EXTRACT PROVIDED:

--- START ---

In Rajasthan’s Tonk, a battle of opposites in Congress’ Sachin Pilot and BJP’s Yunus Khan
Rajasthan assembly elections 2018: For the December 7 Rajasthan assembly election, the Congress has fielded state chief Sachin Pilot from the Tonk seat while the BJP’s candidate is Yunus Khan. Both candidates are ‘outsiders’ but geographically Tonk is close to Pilot’s Lok Sabha constituencies, Dausa and Ajmer.rajasthan elections Updated: Nov 27, 2018 14:30 IST
The Tonk assembly constituency in Rajasthan seems to be headed for an interesting battle of opposites: state Congress chief Sachin Pilot is contesting state elections for the first time, while Bharatiya Janta Party (BJP) candidate Yunus Khan is a cabinet minister in the Vasundhara Raje government.
Both candidates are ‘outsiders’ but geographically Tonk is close to Pilot’s Lok Sabha constituencies, Dausa and Ajmer, which he won in 2004 and 2009 respectively. The BJP won this seat, dominated by minority communities including Muslims, Scheduled Castes and Gujjars, in 2013. Congress broke a four-decade-long tradition of fielding Muslim candidate from Tonk when it announced Pilot’s candidacy. In a last minute pivot, the BJP replaced Ajit Singh Mehta with Khan — the only Muslim face in BJP’s list of 200 candidates.

--- END ---

JOB A: According to the article on the Tonk election contest, whom did the BJP replace with Yunus Khan?
JOB B: Repeat the passage of the article on the Tonk contest that begins at the words "In Rajasthan’s Tonk, a" and ends after the words "Vasundhara Raje government.".

DATASET CONTENT:

--- START ---

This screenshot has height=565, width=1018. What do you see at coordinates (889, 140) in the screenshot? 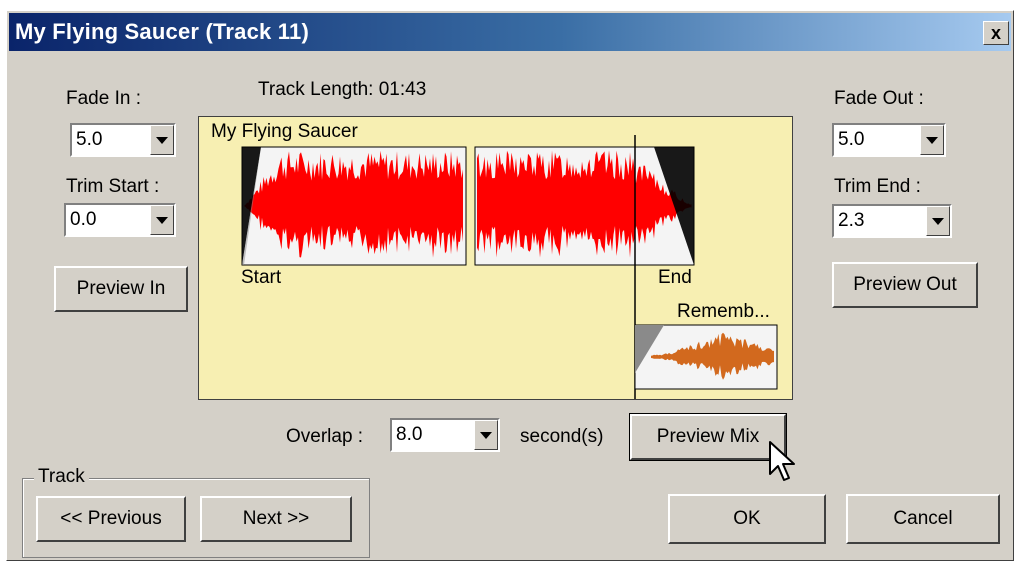
I see `fade-out-select: 5.0` at bounding box center [889, 140].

--- END ---

EXERCISE OUTPUT A: Ajit Singh Mehta

EXERCISE OUTPUT B:
In Rajasthan’s Tonk, a battle of opposites in Congress’ Sachin Pilot and BJP’s Yunus Khan
Rajasthan assembly elections 2018: For the December 7 Rajasthan assembly election, the Congress has fielded state chief Sachin Pilot from the Tonk seat while the BJP’s candidate is Yunus Khan. Both candidates are ‘outsiders’ but geographically Tonk is close to Pilot’s Lok Sabha constituencies, Dausa and Ajmer.rajasthan elections Updated: Nov 27, 2018 14:30 IST
The Tonk assembly constituency in Rajasthan seems to be headed for an interesting battle of opposites: state Congress chief Sachin Pilot is contesting state elections for the first time, while Bharatiya Janta Party (BJP) candidate Yunus Khan is a cabinet minister in the Vasundhara Raje government.